Problem description »
The records below must be duplicated exactly, character for character.

Data »
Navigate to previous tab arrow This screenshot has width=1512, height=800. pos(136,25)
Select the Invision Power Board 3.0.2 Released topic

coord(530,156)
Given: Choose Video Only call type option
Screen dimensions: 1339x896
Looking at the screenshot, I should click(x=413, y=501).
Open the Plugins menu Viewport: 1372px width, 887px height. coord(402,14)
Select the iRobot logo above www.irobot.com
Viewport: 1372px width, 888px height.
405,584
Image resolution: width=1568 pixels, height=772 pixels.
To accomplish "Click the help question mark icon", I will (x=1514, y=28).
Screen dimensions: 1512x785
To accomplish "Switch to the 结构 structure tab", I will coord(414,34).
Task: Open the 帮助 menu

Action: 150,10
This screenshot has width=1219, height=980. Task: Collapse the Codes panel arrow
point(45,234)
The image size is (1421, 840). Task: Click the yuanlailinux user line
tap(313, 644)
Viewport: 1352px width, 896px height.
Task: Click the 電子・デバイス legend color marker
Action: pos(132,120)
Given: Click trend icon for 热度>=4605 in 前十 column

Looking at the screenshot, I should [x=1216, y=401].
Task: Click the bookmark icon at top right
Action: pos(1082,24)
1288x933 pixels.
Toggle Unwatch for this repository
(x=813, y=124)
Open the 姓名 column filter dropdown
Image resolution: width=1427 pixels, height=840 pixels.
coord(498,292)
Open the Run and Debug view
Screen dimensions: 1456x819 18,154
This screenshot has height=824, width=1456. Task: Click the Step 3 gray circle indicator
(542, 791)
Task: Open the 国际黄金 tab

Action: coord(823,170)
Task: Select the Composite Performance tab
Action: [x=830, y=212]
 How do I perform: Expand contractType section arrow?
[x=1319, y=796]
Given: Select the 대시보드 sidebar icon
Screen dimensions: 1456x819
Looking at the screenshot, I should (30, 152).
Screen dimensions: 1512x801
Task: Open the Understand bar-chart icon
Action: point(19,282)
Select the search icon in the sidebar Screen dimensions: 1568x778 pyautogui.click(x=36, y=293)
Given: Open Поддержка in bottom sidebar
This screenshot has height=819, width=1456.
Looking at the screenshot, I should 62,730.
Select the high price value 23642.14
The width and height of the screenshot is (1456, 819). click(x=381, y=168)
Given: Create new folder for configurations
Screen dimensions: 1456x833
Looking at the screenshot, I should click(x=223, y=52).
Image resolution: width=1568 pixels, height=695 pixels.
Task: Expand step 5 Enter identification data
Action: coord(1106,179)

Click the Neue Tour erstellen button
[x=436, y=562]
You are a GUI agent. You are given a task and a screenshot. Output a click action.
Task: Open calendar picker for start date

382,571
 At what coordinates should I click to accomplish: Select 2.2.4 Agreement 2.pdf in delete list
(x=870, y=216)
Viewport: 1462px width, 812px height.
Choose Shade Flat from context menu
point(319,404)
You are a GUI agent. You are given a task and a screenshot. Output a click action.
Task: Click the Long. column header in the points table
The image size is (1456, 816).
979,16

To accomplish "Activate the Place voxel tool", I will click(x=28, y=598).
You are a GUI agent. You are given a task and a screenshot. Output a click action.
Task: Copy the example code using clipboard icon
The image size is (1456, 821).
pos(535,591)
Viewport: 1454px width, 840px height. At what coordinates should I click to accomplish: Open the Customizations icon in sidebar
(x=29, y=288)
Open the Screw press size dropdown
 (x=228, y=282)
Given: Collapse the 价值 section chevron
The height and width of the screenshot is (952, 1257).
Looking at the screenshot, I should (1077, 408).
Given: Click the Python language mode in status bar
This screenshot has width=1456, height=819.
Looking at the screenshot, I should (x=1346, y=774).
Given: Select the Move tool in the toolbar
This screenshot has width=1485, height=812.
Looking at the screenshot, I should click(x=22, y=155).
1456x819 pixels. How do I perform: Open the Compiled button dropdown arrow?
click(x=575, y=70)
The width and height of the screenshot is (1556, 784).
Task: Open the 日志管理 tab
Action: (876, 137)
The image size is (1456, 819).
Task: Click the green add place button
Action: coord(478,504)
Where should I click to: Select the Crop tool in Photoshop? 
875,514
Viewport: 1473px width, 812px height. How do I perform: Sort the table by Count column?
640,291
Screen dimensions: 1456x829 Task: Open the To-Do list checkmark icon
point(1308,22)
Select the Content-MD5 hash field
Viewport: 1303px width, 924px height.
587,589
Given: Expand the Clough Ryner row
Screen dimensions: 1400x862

Written answer »
Navigate to previous tab arrow This screenshot has width=1512, height=800. pos(136,25)
Select the Invision Power Board 3.0.2 Released topic

coord(530,156)
Given: Choose Video Only call type option
Screen dimensions: 1339x896
Looking at the screenshot, I should click(x=413, y=501).
Open the Plugins menu Viewport: 1372px width, 887px height. coord(402,14)
Select the iRobot logo above www.irobot.com
Viewport: 1372px width, 888px height.
405,584
Image resolution: width=1568 pixels, height=772 pixels.
To accomplish "Click the help question mark icon", I will (x=1514, y=28).
Screen dimensions: 1512x785
To accomplish "Switch to the 结构 structure tab", I will coord(414,34).
Task: Open the 帮助 menu

Action: 150,10
This screenshot has width=1219, height=980. Task: Collapse the Codes panel arrow
point(45,234)
The image size is (1421, 840). Task: Click the yuanlailinux user line
tap(313, 644)
Viewport: 1352px width, 896px height.
Task: Click the 電子・デバイス legend color marker
Action: pos(132,120)
Given: Click trend icon for 热度>=4605 in 前十 column

Looking at the screenshot, I should [x=1216, y=401].
Task: Click the bookmark icon at top right
Action: pos(1082,24)
1288x933 pixels.
Toggle Unwatch for this repository
(x=813, y=124)
Open the 姓名 column filter dropdown
Image resolution: width=1427 pixels, height=840 pixels.
coord(498,292)
Open the Run and Debug view
Screen dimensions: 1456x819 18,154
This screenshot has height=824, width=1456. Task: Click the Step 3 gray circle indicator
(542, 791)
Task: Open the 国际黄金 tab

Action: coord(823,170)
Task: Select the Composite Performance tab
Action: [x=830, y=212]
 How do I perform: Expand contractType section arrow?
[x=1319, y=796]
Given: Select the 대시보드 sidebar icon
Screen dimensions: 1456x819
Looking at the screenshot, I should (30, 152).
Screen dimensions: 1512x801
Task: Open the Understand bar-chart icon
Action: point(19,282)
Select the search icon in the sidebar Screen dimensions: 1568x778 pyautogui.click(x=36, y=293)
Given: Open Поддержка in bottom sidebar
This screenshot has height=819, width=1456.
Looking at the screenshot, I should 62,730.
Select the high price value 23642.14
The width and height of the screenshot is (1456, 819). click(x=381, y=168)
Given: Create new folder for configurations
Screen dimensions: 1456x833
Looking at the screenshot, I should click(x=223, y=52).
Image resolution: width=1568 pixels, height=695 pixels.
Task: Expand step 5 Enter identification data
Action: coord(1106,179)

Click the Neue Tour erstellen button
[x=436, y=562]
You are a GUI agent. You are given a task and a screenshot. Output a click action.
Task: Open calendar picker for start date

382,571
 At what coordinates should I click to accomplish: Select 2.2.4 Agreement 2.pdf in delete list
(x=870, y=216)
Viewport: 1462px width, 812px height.
Choose Shade Flat from context menu
point(319,404)
You are a GUI agent. You are given a task and a screenshot. Output a click action.
Task: Click the Long. column header in the points table
The image size is (1456, 816).
979,16

To accomplish "Activate the Place voxel tool", I will click(x=28, y=598).
You are a GUI agent. You are given a task and a screenshot. Output a click action.
Task: Copy the example code using clipboard icon
The image size is (1456, 821).
pos(535,591)
Viewport: 1454px width, 840px height. At what coordinates should I click to accomplish: Open the Customizations icon in sidebar
(x=29, y=288)
Open the Screw press size dropdown
 (x=228, y=282)
Given: Collapse the 价值 section chevron
The height and width of the screenshot is (952, 1257).
Looking at the screenshot, I should (1077, 408).
Given: Click the Python language mode in status bar
This screenshot has width=1456, height=819.
Looking at the screenshot, I should (x=1346, y=774).
Given: Select the Move tool in the toolbar
This screenshot has width=1485, height=812.
Looking at the screenshot, I should click(x=22, y=155).
1456x819 pixels. How do I perform: Open the Compiled button dropdown arrow?
click(x=575, y=70)
The width and height of the screenshot is (1556, 784).
Task: Open the 日志管理 tab
Action: (876, 137)
The image size is (1456, 819).
Task: Click the green add place button
Action: coord(478,504)
Where should I click to: Select the Crop tool in Photoshop? 
875,514
Viewport: 1473px width, 812px height. How do I perform: Sort the table by Count column?
640,291
Screen dimensions: 1456x829 Task: Open the To-Do list checkmark icon
point(1308,22)
Select the Content-MD5 hash field
Viewport: 1303px width, 924px height.
587,589
Given: Expand the Clough Ryner row
Screen dimensions: 1400x862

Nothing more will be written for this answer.